The Department of Chemistry’s T. Daniel Crawford last year launched the $19.4 million National Science Foundation-funded Molecular Sciences Software Institute, designed to build new, powerful computational modeling software tools that tackle large-scale issues, such as cancer. 

Crawford’s national institute will dedicate itself to saving lives, using new software modeling to target complex, data-heavy problems related to cancer, diabetes, and Alzheimer’s disease, in addition to potentially creating new energy storage systems that may help stem climate change. Crawford said creating virtual models rather than physical testing can cut the long stretch of time that it takes industry to design, build, and test new materials or devices, be it for the healthcare or environmental industries. 

Announced in summer 2016, the institute officially launched in April at the American Chemical Society’s conference in San Francisco. The institute opened its headquarters at Virginia Tech’s Corporate Research Center in March, and began hiring software scientists and searching for graduate student and post-doctoral fellows. In the coming months, a dozen employees are expected to join the institute, including software scientists, computational chemists, computer scientists, and applied mathematicians. 

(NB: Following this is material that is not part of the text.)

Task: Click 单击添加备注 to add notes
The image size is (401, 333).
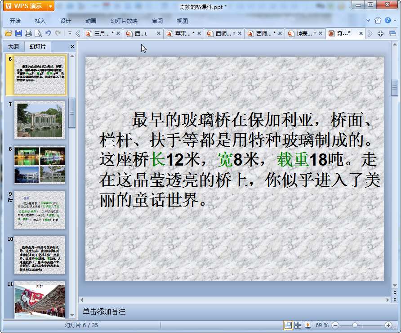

Joining Crawford are researchers from Iowa State University, Rice University, Rutgers University, Stanford University, Stony Brook University, University of California Berkeley, and the University of Southern California. The researchers will serve on a board of directors, with an additional advisory board to be appointed, culling from academia, government research centers, and private industry. 

Crawford said he was inspired to create the new group following former President Barack Obama’s National Strategic Computing Initiative, launched in 2015. 

“The Molecular Sciences Software Institute will serve as a nexus for science, education, and cooperation serving the community of computational molecular scientists—a broad field including biomolecular simulation, quantum chemistry, and materials science,” said Crawford, a specialist in the field of computational chemistry, where computer simulations are used to test theoretical chemical interactions. 

Crawford also sees opportunities for the institute to become independent, and go global, connecting experts from the United States to those in the United Kingdom, the European Union, Scandinavia, and Japan.